Si vous repartiez, comment feriez-vous pour faire un tour plus parfait que celui-là ?

Charles Caudrelier : Il y a des choses qui sont inévitables, des choses qu’on ne peut pas contrôler, des chocs…

Ça fait réfléchir. On a fait un bateau assez costaud d’un côté… Et on se base sur le poids pour gagner en performance, je pense à tout ce qui est aérodynamisme, à l’arrière du bateau.

C’est de la toile d’avion. On n’avait jamais cassé ça et j’arrive ici avec des trous partout.

Même en essayant d’aller à fond, j’étais à 80-85 % des polaires du bateau.

Quand j’ai cassé le bras, j’étais très inquiet concernant les performances.
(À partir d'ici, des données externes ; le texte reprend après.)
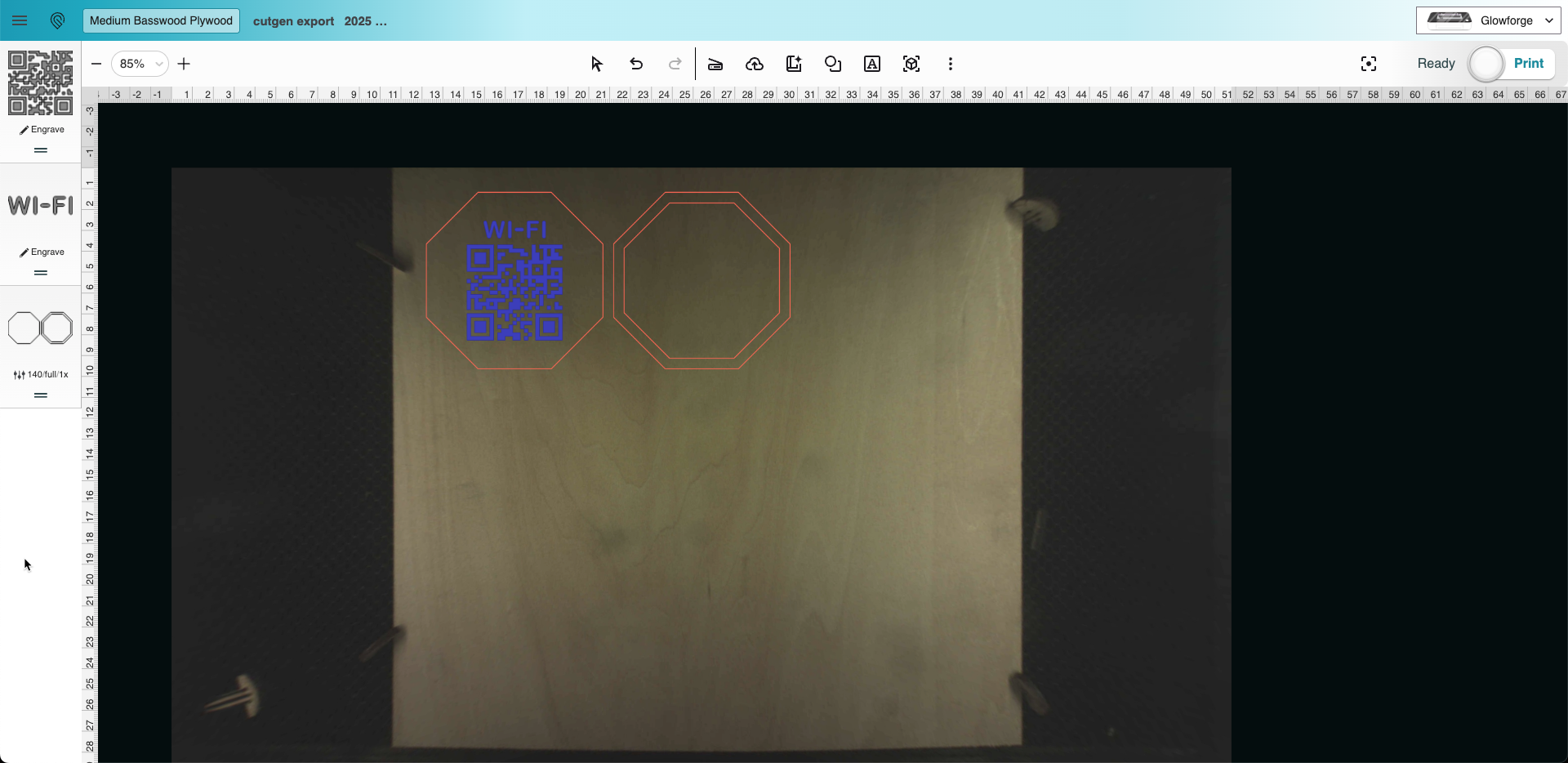Open the Insert Shape tool
1568x763 pixels.
click(x=833, y=64)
Perdre ce carénage, c’est perdre un nœud à certaines allures.

Le prochain challenge c’est d’arriver à passer le cap Horn à 90 % de la polaire, avec un bateau qui a 5 % de plus.

On va y arriver. On n’a pas encore la solution parfaite mais on l’a imaginé pendant ce tour du monde et on fera les optimisations pour le prochain bateau.
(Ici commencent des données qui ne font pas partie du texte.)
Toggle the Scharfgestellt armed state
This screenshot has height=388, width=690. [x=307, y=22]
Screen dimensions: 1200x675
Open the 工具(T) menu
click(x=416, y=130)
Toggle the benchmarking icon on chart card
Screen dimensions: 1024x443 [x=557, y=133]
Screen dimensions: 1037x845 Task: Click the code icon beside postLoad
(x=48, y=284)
Quels sont vos prochains objectifs ?

Charles Caudrelier : J’ai un peu coché toutes les cases. J’ai un peu promis que j’allais calmer le jeu pour les enfants et leur maman.

On a un bel objectif, c’est de construire un bateau, de A À Z, et ça, je l’ai jamais fait.

J’ai vécu par procuration la construction de Safran, de Groupama, ça, c’est un beau challenge et c’est là-dedans que je prends le plus de plaisir aujourd’hui, à développer ces bateaux.

J’ai fait beaucoup de monotypes donc techniquement, j’avais pas mal de complexes.

De travailler avec ces gens-là, c’est là-dedans que je m’éclate le plus. Je souhaite m’améliorer dans ce domaine-là et j’ai vraiment un banc d’essai avec Gitana 18.

Je vais essayer de défendre mon titre sur le Route du Rhum mais je ne sais pas encore si je ferai le prochain tour du monde.

Un coursier à Paris prend plus de risque que moi sur son bateau.

Vous êtes-vous fait peur ? Vous avez failli chavirer ?

Charles Caudrelier : Ça va tellement vite tu n’as pas le temps d’avoir peur.

Le moment où j’ai eu le plus peur, c’est quand j’ai eu un trou dans mon cockpit.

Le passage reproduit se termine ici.